In this class I learned about my “energy envelope” and tracking what I actually could do in a day. The founder of the site, Bruce Campbell, is a huge proponent of “the 1% solution”. This solution uses incremental increases in activity to get you from incapacity to capacity. I’ve never been one to do things on a measured or even pace, but even as hard headed as I am, I realize that pacing is absolutely essential. And with that, prioritizing. I can’t do it all. Sometimes I can’t even do a little.
But if I sit down and list out what I think has to be done, I can plan my day, prioritize what I’m going to do and create a pace that won’t cause me to flare.
That’s the broad view. I’ll talk about the finer points in another blog.
fibrohaven
August 6th, 2009
I would love to read more of the finer points on Campbell’s solution. At the risk of having millions of spoons thrown at me – I am not a fan of the “spoon theory,” but believe strongly that we need to pace ourselves, even when we are having a good day. This sounds like something I can get on board with.

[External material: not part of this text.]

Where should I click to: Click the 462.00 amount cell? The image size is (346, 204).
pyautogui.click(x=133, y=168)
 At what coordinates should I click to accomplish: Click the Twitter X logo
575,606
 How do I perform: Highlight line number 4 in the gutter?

Cinzia (from Rome - Italy)
August 6th, 2009
I have Fibromyalgia and in Italy very few doctors know it and when I mention it people stre at me like “what are you talking about” you look o.k. for us but my pain is so strong at times that I feel like to end up everything! I take Tramadol + lorazepan + Lyrica but still pain is killing me. I do bioenergetic, and yoga, …what else I can do to help myself? Please I need everybody help I just cry and cry….

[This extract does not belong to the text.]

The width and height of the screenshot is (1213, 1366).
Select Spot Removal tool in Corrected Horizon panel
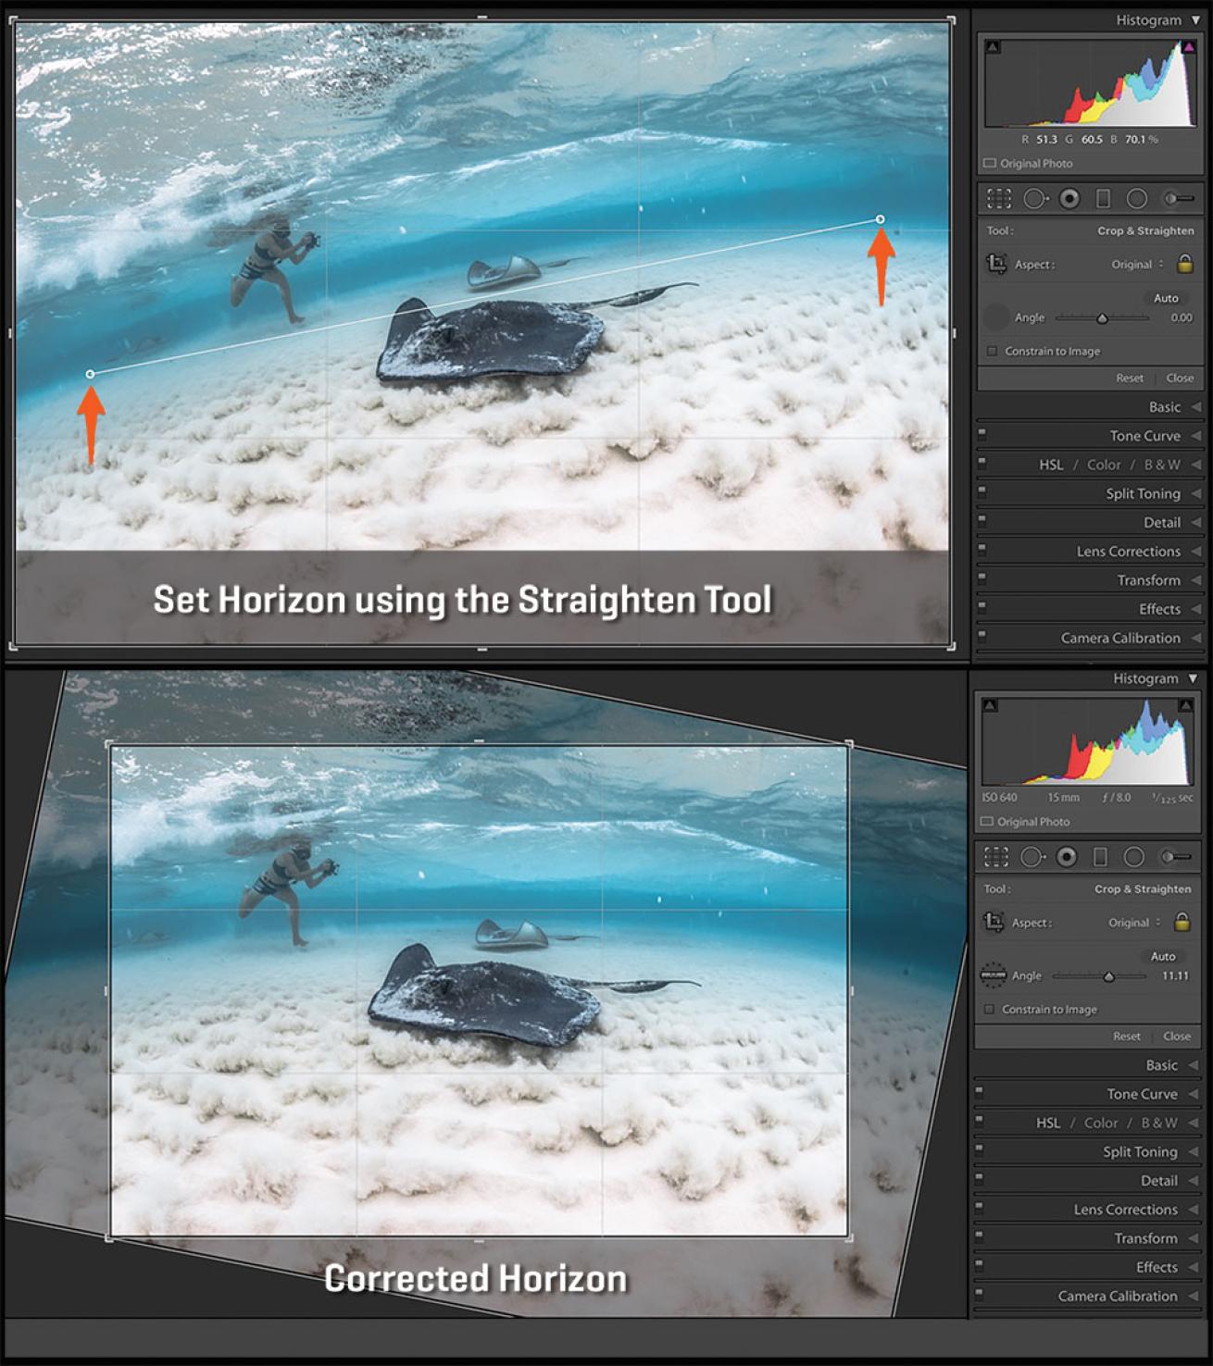(1031, 857)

I’m 47 and I used to do all kind of sports, work, dance, I used to be a very active person… but since pain has become strongar my life has clompletely changed… what is going to happen to me in ten year time? Take Morphine and then…
fibrochondriac
August 6th, 2009
Cinzia
Oh man, I so get where you are coming from. I’ve had minutes, hours, days and even weeks that I could be saying the same thing. I feel for you.
I’m not saying that this will help now, but one thing that I’ve tried and has helped to some degree, is to learn to recognize that there is a difference between suffering and pain.
If there was some way you could remove yourself from the pain it would ease the frenzy that is going on in your mind. I journal and I meditate and if I give myself over to doing that, eventually I can ease my suffering.
Your last line frightens me. Suicide is not…oh hell…it’s not like I haven’t had that thought cross my mind before…but I’m still here. I hope you’re expressing your frustration and suffering and not an intent.